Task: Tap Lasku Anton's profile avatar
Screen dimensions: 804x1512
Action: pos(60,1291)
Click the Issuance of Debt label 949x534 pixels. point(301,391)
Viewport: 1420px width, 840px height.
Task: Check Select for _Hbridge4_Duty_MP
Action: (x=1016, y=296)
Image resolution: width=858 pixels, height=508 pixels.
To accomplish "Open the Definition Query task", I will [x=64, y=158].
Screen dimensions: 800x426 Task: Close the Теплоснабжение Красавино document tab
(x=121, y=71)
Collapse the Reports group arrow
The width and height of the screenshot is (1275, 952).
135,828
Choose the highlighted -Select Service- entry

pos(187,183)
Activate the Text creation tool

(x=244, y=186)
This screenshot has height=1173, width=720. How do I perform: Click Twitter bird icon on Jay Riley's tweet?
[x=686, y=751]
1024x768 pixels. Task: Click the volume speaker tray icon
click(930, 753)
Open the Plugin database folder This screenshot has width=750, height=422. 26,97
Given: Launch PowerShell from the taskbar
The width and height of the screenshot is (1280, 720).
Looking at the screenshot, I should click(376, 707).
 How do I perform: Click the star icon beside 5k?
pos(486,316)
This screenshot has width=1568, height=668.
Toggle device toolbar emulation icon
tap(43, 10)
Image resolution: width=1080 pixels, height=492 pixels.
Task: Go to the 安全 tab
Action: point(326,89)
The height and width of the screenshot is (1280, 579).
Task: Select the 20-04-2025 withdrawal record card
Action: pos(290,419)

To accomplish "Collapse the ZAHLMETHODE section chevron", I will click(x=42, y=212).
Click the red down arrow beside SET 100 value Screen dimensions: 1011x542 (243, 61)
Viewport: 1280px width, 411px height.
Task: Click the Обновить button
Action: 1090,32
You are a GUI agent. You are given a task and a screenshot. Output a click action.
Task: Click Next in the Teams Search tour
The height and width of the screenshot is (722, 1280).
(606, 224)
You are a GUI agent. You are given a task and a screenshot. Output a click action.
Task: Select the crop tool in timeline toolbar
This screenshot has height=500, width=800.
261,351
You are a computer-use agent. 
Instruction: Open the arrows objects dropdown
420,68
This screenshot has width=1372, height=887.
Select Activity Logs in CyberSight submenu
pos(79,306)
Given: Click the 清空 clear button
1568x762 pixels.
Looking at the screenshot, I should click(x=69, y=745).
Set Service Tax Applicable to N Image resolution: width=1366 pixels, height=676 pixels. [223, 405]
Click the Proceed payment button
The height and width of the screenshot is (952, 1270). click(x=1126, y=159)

::::

Problem requirements
Produce exactly the lines from the one containing "Instruction: Open the arrows objects dropdown" through the final line of the records above, both included, and no others.

Completed task
Instruction: Open the arrows objects dropdown
420,68
This screenshot has width=1372, height=887.
Select Activity Logs in CyberSight submenu
pos(79,306)
Given: Click the 清空 clear button
1568x762 pixels.
Looking at the screenshot, I should click(x=69, y=745).
Set Service Tax Applicable to N Image resolution: width=1366 pixels, height=676 pixels. [223, 405]
Click the Proceed payment button
The height and width of the screenshot is (952, 1270). click(x=1126, y=159)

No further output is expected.